:: Text block ::
- Opening Delimiter -

Across the United States, Americans are pursuing creative ways to continue their lives while keeping their distance.
To avoid spreading the new coronavirus disease (COVID-19), the U.S. Centers for Disease Control and Prevention recommends that people avoid crowds and stay 2 meters apart from others, a practice dubbed social distancing.
Here’s a look how Americans are changing their routines to help each other stay healthy.
National stores including Stop & Shop, Target, Walmart and Whole Foods are opening early or dedicating specific times for the elderly, who are at higher risk from the disease.
“These hours are to help our more vulnerable customers shop in a less crowded environment,” Gordon Reid, president of Stop & Shop, said March 18.
Where possible Americans are working from home. Nearly a quarter of U.S. workers already worked some hours from home before the new emphasis on social distancing, and companies are building on that foundation.
With so many Americans online, the government and private sector have pledged to do their part. Some 390 broadband and phone service companies have agreed for the next two months not to cancel any services for customers who cannot pay and to waive all late fees and open their Wi-Fi hot spots to anyone who needs them.
Students from elementary school through university are logging onto class.
Many states have closed public schools, and more than 300 colleges and universities have shut their doors. But thanks to online learning platforms and support for remote learning devices, classes are continuing in many places.
To help keep people physically separated, more than 40 states have required restaurants to limit their service to carryout and delivery.

- Closing Delimiter -

:: The problem ::
Extend the piece on how Americans adapted their routines for social distancing, picking up after its last sentence.

:: Information ::
- Opening Delimiter -

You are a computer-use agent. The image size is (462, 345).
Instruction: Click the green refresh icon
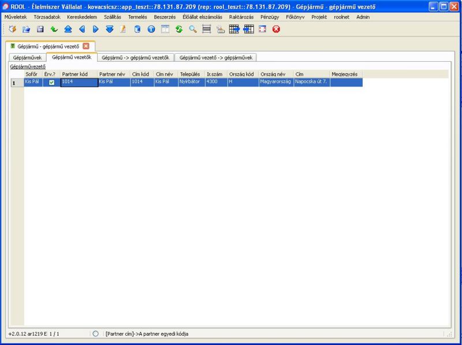(x=179, y=29)
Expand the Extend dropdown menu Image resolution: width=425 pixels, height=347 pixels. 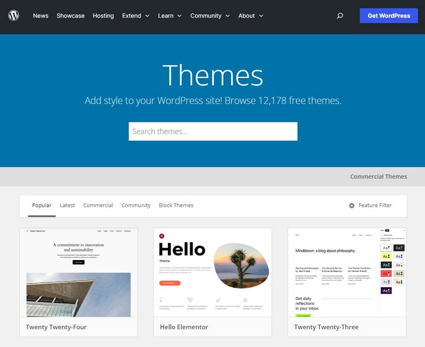(136, 16)
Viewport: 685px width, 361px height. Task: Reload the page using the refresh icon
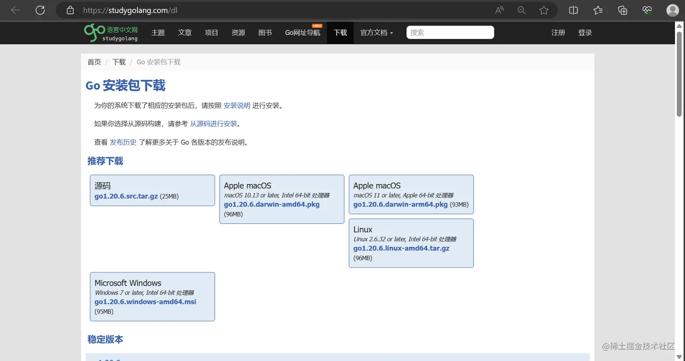[x=40, y=10]
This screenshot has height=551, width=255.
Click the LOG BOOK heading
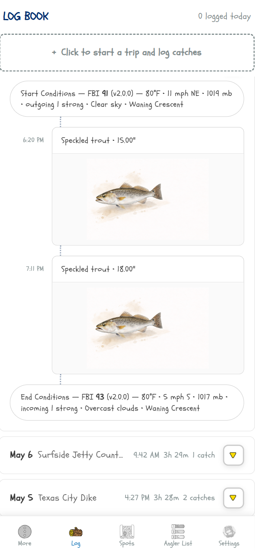(x=26, y=16)
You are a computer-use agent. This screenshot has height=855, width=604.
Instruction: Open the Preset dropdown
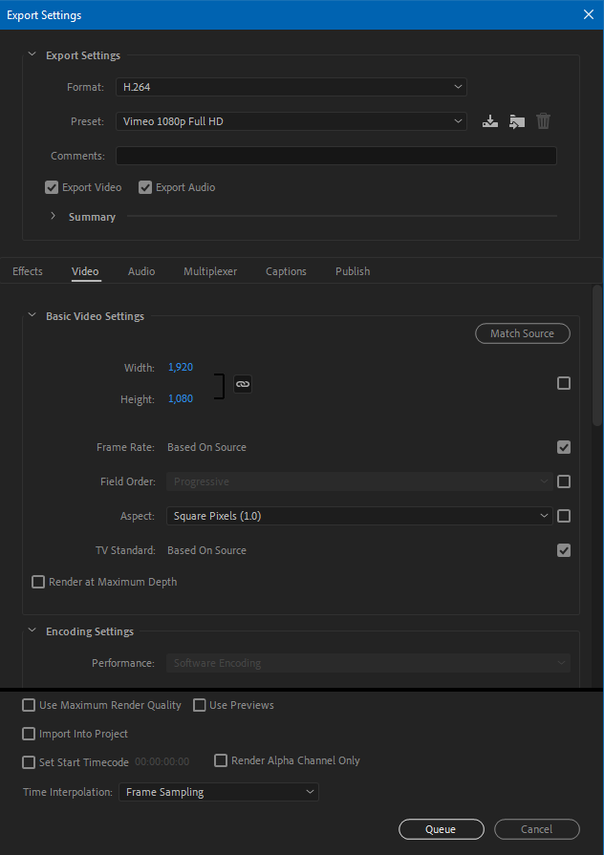pyautogui.click(x=290, y=121)
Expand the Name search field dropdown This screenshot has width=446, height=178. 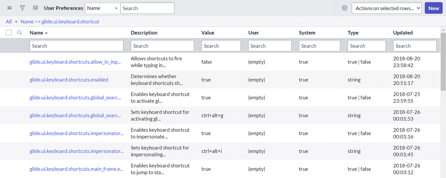pos(103,8)
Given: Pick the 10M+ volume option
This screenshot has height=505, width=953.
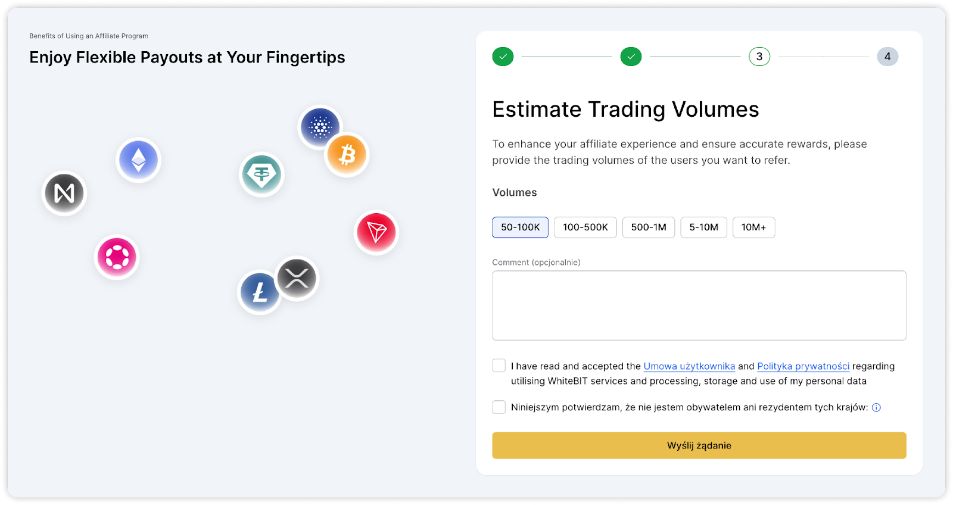Looking at the screenshot, I should pos(753,227).
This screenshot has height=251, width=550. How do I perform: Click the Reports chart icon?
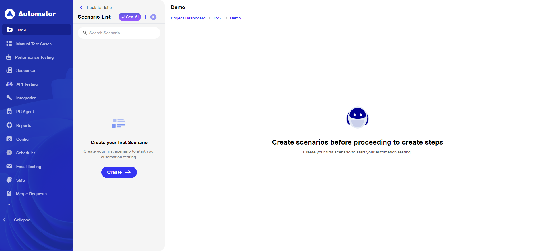click(9, 125)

- Closing Delimiter -

:: Exercise response ::
Some restaurants, such as Sweetgreen and Roaming Rooster, are finding more ways to help, offering free meals to hospital and medical employees. “None of us gets to choose the challenges we face each day, but we do get to choose how we respond: this is our response,” national pizza chain &Pizza said in a tweet announcing free pizza to hospital workers.
Churches, mosques, synagogues and other houses of faith are offering religious services online.
“On livestreams or in a church building, all that matters is to worship God in spirit and truth,” National Cathedral’s Presiding Bishop Michael Curry told the Episcopal News Service. The cathedral suspended in-person services for at least two weeks, the longest break in the church’s 108-year history not related to construction.
“While we are being physically distant, let’s all make an extra effort to be there for one another over phone, email and/or video,” Rabbi Larry Sebert and Cantor Shayna Postman of the Town and Village Synagogue in New York said online.
Museums around the country are posting art from their collections on social media and encouraging people to visit the #museumfromhome.
And even though music festivals such as South by Southwest in Austin, Texas, and theaters are cancelling live shows, performances continue online. Musicians are streaming their concerts. The Metropolitan Opera airs nightly showings of past performances.